Locate "Task: Click the 确定 button" in the records below, then copy its line and every following line exactly, without the pictures.

━━━ EXERCISE INPUTS ━━━

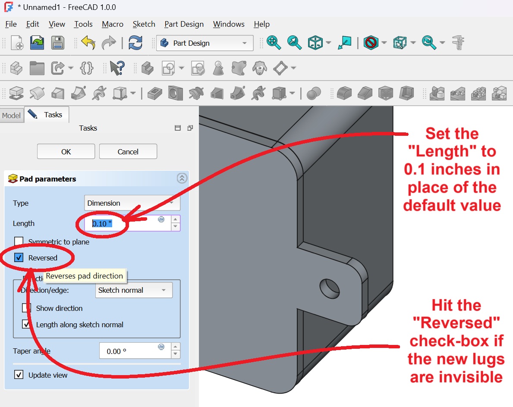Click the Fit all zoom icon
The height and width of the screenshot is (407, 513).
pyautogui.click(x=274, y=43)
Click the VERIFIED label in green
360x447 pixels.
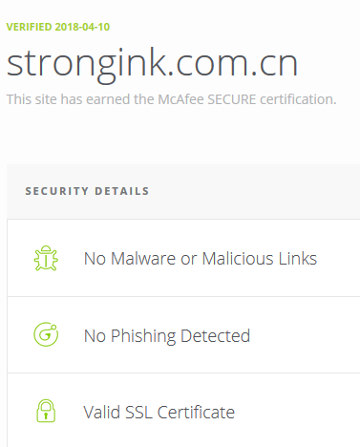click(x=29, y=27)
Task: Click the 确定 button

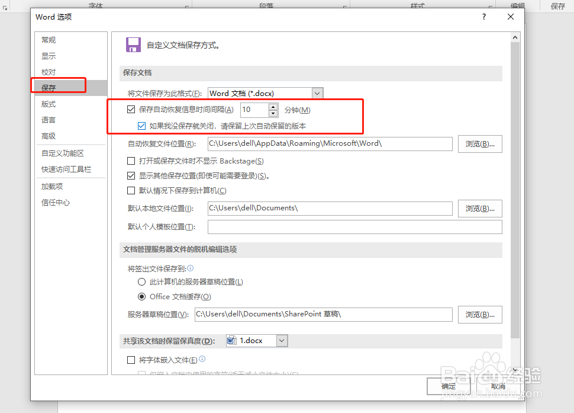Action: 447,386
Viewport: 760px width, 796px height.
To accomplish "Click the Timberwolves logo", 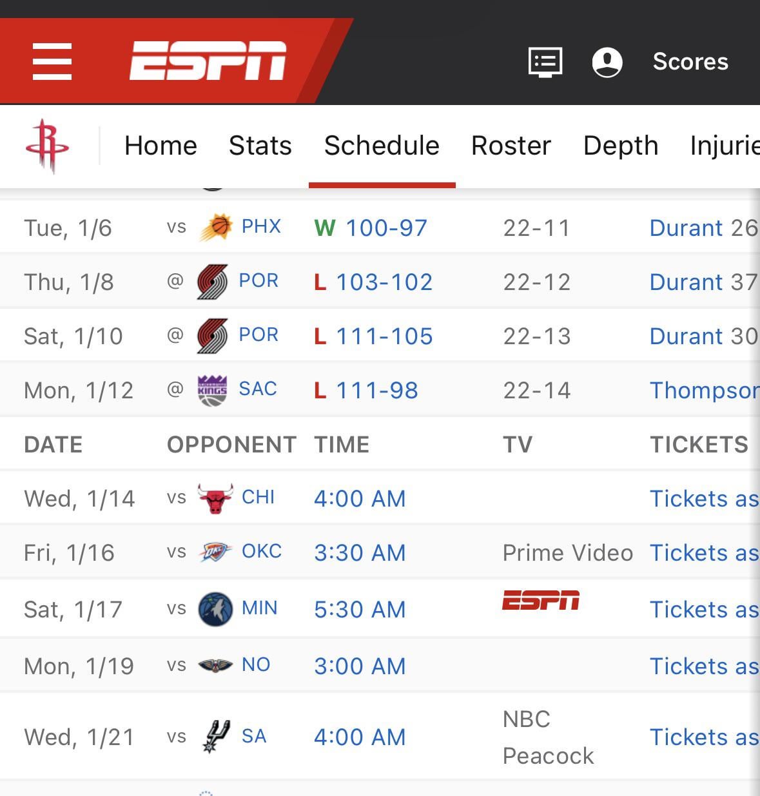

━━━

> EXERCISE ANSWER:
Task: Click the 确定 button

Action: 447,386
Viewport: 760px width, 796px height.
To accomplish "Click the Timberwolves logo", 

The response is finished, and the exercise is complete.